Data Mining Rescues Investigative Journalism
John Mecklin sends in word of initiatives through which the digital revolution that has been undermining in-depth reportage may be ready to give something back, through a new academic and professional discipline known as "computational journalism." "James Hamilton, director of the DeWitt Wallace Center for Media and Democracy at Duke University, is in the process of filling an endowed chair with a professor who will develop sophisticated computing tools that enhance the capabilities — and, perhaps more important in this economic climate, the efficiency — of journalists and other citizens who are trying to hold public officials and institutions accountable. The goal: Computer algorithms that can sort through the huge amounts of databased information available on the Internet, providing public-interest reporters with sets of potential story leads they otherwise might never have found. Or, in short, data mining in the public interest."
As someone who does investigative journalism for a living, data mining won't get you squat. Having done it for a living for 5+ years, and being very familiar with data mining, the two so rarely cross paths that it rounds to zero.

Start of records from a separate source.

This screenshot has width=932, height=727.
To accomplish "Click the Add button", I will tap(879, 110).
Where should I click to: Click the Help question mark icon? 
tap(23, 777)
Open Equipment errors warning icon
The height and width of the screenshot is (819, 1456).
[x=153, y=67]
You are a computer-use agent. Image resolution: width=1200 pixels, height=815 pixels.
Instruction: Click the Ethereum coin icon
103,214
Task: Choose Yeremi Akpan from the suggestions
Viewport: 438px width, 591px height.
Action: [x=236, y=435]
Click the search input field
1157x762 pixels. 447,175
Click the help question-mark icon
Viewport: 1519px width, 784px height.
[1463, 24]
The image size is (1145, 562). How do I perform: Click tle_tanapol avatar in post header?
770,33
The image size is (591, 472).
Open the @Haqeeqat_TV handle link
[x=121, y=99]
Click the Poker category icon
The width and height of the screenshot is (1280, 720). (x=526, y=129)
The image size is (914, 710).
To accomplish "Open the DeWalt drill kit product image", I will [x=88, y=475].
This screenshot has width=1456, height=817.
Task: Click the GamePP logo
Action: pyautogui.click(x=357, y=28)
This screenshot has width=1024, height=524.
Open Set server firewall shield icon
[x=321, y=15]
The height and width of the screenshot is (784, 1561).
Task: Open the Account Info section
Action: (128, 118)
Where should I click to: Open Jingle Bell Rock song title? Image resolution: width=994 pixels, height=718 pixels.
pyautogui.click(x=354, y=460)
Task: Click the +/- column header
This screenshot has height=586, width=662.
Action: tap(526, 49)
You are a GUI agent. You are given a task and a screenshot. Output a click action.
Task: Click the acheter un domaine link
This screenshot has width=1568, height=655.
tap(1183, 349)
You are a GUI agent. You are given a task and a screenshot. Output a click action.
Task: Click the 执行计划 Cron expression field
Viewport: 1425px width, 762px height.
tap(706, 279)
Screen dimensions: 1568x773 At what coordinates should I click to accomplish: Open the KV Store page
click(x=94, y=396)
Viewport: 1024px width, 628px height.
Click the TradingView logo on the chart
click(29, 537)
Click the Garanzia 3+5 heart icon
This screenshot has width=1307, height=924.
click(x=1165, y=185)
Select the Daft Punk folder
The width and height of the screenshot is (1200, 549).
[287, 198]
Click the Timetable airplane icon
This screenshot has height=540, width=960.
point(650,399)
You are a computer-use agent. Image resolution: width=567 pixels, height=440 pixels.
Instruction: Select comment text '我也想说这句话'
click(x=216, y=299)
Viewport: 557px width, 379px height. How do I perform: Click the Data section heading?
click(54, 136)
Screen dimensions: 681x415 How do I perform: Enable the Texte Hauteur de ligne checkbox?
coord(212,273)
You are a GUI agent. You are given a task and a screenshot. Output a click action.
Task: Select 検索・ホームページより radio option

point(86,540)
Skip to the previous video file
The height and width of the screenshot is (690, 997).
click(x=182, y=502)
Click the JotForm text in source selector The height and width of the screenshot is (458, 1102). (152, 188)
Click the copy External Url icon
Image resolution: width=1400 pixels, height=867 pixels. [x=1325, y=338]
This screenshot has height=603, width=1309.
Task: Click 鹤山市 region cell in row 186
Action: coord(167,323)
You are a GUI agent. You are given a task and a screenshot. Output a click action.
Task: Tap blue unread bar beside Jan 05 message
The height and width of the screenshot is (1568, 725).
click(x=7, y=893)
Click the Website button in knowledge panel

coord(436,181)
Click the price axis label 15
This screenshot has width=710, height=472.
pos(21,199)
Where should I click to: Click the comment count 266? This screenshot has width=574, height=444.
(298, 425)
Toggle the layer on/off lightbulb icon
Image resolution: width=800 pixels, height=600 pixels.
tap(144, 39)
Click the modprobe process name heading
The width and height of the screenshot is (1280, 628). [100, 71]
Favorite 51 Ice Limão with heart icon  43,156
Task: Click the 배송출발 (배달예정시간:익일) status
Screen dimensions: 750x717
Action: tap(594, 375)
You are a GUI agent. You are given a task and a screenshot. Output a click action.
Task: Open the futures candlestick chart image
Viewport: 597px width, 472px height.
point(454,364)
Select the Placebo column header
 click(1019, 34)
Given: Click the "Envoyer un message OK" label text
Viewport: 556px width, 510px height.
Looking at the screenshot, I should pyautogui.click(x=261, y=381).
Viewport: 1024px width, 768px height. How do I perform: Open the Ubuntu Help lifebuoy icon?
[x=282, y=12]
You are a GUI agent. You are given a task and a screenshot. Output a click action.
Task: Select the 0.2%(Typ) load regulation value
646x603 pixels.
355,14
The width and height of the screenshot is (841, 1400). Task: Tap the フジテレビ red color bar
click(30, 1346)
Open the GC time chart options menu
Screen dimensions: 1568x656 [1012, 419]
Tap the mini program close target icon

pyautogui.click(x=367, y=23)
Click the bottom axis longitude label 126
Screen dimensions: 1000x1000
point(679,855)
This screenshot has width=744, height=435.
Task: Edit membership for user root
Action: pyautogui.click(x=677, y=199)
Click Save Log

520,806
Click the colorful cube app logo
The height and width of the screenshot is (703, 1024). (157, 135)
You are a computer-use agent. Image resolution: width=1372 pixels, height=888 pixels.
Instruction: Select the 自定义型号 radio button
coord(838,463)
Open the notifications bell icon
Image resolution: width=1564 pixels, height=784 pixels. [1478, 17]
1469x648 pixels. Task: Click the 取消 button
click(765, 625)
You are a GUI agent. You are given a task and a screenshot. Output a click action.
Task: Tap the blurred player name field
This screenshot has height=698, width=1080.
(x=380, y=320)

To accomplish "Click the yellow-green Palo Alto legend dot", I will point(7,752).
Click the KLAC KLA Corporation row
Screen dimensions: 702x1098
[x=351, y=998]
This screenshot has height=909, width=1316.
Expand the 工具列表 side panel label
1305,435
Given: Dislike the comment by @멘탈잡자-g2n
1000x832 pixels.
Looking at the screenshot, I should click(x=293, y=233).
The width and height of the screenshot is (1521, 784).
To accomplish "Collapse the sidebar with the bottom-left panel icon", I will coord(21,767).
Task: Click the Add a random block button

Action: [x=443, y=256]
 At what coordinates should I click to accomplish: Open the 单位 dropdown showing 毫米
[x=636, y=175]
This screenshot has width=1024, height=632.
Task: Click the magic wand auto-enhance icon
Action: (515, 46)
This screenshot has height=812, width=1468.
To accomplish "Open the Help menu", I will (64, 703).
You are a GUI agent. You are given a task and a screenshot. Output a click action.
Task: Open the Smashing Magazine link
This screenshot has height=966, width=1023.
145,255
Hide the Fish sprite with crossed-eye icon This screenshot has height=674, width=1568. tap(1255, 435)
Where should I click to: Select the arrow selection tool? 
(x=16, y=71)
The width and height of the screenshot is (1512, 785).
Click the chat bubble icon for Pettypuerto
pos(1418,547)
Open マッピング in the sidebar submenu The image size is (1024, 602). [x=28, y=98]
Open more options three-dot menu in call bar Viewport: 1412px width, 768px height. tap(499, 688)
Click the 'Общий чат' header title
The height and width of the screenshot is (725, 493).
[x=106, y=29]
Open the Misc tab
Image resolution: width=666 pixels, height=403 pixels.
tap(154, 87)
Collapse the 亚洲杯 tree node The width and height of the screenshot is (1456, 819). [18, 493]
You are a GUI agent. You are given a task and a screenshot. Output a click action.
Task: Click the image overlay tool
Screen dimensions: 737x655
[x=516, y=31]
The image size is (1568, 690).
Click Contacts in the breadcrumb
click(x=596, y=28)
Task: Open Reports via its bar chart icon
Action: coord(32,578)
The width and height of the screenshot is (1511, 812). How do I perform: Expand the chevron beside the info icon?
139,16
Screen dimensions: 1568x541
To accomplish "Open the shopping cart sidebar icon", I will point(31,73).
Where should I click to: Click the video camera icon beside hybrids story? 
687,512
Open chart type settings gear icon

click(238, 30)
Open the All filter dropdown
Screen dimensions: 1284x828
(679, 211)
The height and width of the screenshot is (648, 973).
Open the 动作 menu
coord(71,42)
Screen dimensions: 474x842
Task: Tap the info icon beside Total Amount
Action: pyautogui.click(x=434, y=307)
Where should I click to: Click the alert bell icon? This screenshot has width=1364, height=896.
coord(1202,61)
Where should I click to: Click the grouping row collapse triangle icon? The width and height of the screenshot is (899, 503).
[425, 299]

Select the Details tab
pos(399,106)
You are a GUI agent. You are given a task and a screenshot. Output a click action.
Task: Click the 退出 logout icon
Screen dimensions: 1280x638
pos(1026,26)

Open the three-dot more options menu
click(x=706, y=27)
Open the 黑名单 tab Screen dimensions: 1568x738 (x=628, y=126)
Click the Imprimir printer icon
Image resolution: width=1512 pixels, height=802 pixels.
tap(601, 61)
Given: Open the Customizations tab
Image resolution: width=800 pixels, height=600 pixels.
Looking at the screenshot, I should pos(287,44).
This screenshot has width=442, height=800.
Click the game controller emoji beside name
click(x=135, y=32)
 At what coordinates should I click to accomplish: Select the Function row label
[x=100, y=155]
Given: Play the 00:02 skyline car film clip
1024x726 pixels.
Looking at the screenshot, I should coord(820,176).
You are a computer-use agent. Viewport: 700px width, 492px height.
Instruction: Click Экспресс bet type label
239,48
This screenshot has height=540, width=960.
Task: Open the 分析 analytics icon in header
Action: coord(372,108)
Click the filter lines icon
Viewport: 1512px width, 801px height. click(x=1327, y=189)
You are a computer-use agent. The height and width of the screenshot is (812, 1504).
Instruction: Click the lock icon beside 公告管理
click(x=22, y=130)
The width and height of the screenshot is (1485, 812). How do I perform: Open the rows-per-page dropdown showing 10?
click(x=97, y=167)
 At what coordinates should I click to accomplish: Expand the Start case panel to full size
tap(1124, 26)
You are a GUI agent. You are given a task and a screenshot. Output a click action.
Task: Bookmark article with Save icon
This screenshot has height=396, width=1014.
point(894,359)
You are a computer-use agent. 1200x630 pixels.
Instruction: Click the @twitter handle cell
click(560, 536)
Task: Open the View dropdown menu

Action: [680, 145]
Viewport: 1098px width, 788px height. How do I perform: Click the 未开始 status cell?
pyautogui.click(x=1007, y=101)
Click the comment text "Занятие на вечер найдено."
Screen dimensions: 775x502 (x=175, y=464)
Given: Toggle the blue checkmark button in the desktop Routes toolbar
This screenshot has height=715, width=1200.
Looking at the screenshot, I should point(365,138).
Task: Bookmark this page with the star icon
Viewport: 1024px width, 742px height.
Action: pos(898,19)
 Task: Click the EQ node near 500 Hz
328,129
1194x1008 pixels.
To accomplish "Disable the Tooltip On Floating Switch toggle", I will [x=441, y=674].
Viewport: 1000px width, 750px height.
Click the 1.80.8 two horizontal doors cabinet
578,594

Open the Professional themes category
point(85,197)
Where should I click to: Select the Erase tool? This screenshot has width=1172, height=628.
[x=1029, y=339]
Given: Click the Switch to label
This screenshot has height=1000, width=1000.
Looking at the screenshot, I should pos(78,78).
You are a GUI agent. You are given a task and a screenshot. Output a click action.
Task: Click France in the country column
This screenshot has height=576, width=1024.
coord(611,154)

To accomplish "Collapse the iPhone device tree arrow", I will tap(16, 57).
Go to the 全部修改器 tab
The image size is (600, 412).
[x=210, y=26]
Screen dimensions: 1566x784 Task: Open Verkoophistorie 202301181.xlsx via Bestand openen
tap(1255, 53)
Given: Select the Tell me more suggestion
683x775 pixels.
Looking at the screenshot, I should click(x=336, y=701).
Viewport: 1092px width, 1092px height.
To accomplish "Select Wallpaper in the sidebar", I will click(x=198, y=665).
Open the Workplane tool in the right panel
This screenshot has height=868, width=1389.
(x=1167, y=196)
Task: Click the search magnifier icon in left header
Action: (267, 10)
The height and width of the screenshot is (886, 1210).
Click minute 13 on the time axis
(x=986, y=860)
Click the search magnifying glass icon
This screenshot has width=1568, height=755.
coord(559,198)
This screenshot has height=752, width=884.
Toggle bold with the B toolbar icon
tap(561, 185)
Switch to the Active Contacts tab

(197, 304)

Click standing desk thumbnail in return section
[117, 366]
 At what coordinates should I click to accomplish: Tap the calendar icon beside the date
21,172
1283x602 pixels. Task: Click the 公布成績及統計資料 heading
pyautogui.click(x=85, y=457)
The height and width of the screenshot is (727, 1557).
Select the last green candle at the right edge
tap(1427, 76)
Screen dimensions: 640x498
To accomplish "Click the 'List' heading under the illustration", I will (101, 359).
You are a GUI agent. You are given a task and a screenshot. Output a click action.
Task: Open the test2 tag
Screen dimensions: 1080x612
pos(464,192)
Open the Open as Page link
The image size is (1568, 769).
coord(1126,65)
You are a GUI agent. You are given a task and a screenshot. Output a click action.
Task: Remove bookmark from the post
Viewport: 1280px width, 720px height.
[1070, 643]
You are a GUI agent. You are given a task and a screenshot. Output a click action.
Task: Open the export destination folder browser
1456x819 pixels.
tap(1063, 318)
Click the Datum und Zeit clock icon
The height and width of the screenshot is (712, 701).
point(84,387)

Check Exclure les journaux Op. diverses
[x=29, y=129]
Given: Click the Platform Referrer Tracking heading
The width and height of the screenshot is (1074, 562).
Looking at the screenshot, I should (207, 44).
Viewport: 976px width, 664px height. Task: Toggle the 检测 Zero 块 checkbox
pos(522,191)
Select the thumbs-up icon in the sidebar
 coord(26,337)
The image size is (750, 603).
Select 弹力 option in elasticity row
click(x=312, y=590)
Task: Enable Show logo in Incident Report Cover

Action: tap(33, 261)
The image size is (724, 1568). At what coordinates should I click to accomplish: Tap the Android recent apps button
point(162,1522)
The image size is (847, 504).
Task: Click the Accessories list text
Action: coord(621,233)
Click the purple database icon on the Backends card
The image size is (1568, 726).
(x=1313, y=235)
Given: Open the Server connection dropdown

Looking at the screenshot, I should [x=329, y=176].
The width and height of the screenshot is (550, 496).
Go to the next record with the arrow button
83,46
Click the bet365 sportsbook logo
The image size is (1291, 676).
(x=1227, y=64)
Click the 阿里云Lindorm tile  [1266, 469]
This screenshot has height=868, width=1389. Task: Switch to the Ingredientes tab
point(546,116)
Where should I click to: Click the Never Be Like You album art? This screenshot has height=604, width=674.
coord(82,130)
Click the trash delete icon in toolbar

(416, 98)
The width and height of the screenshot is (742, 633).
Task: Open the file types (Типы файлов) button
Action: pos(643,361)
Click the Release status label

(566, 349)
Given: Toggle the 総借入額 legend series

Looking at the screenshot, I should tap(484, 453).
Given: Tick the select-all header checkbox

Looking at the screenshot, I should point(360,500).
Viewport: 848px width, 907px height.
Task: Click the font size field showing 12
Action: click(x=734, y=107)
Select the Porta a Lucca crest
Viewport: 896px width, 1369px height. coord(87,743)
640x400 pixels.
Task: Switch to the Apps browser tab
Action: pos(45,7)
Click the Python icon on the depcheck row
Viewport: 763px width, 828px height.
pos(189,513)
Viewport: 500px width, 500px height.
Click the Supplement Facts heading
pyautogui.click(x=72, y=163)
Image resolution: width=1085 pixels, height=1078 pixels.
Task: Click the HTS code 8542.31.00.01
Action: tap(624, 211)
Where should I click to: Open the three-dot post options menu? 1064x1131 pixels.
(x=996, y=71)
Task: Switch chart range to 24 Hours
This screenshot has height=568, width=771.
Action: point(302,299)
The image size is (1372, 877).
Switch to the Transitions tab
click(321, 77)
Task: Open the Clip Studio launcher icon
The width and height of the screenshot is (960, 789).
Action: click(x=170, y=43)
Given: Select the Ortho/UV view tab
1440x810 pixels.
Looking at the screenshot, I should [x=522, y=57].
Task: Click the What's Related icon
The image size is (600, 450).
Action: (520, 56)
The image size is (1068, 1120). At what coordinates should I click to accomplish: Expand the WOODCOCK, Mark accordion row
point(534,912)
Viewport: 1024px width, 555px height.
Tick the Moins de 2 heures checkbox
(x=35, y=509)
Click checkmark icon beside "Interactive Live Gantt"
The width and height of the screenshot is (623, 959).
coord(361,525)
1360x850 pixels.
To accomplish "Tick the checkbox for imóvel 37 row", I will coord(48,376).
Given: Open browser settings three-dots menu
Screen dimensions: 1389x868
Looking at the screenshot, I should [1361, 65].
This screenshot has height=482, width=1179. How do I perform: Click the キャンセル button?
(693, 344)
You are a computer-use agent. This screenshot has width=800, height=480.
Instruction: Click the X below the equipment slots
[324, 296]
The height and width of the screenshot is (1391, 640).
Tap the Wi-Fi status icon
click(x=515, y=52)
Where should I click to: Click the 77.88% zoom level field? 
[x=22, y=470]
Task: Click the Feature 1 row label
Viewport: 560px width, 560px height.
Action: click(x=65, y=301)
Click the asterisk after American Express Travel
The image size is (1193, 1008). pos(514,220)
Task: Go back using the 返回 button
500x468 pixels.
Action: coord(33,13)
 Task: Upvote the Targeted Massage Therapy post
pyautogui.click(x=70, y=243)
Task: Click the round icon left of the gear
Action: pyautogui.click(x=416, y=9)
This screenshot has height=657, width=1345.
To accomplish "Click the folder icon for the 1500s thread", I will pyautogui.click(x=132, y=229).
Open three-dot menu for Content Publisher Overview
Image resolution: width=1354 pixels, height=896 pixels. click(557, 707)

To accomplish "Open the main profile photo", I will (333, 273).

Why? Because if it is in minable form, it doesn't take any digging to find. If you can run a google search and get even a tidbit about what you need, you don't need investigative journalism.
Of the stories I have gotten, little ones like the P4 going 64 bits, it never reaching 4GHz, Dell exploding laptops (an assist on that one), and more recently the Nvidia bump cracking problem(s), none of that would have been possible through data mining.
If it is out there, it doesn't need an investigative journalist. If it isn't, than data mining won't help. The end.
-Charlie
The Cline Center for Democracy at UIUC has been running a data mining project, scanning archives and contents of newspapers around the world for reports of political disturbances such as riots &tc. The project, a collaboration between the center and the UIUC CS department, is meant to facilitate research on domestic stability and the like. Currently it's focused primarily on English papers, but efficiency and completeness will dictate searches in other languages sooner or later.
Information can be suppressed or 'spun', but at least this will ensure that the data's available for such evaluations instead of paying some graduate student peanuts for years and years to put it together.
Of course it does mean that I'm sort of out of a job...
If you're in the world of investigative journalism I'd encourage you to take a look at a new class of semantic data generation tools. New capabilities like Calais (www.opencalais.com) from Thomson Reuters allow you to ingest unstructured text (news articles, press releases, FOIA documents, whatever) and automatically extract semantic metadata like people, companies, management changes, natural disasters and hundreds of others. You can take the output of these tools and load them directly into databases to query. You could take news stories and build a social network of family relationships then play news events against the network. We're already seeing some initial uses in the area of investigative journalism and would love to see more. Jump in and give it a try.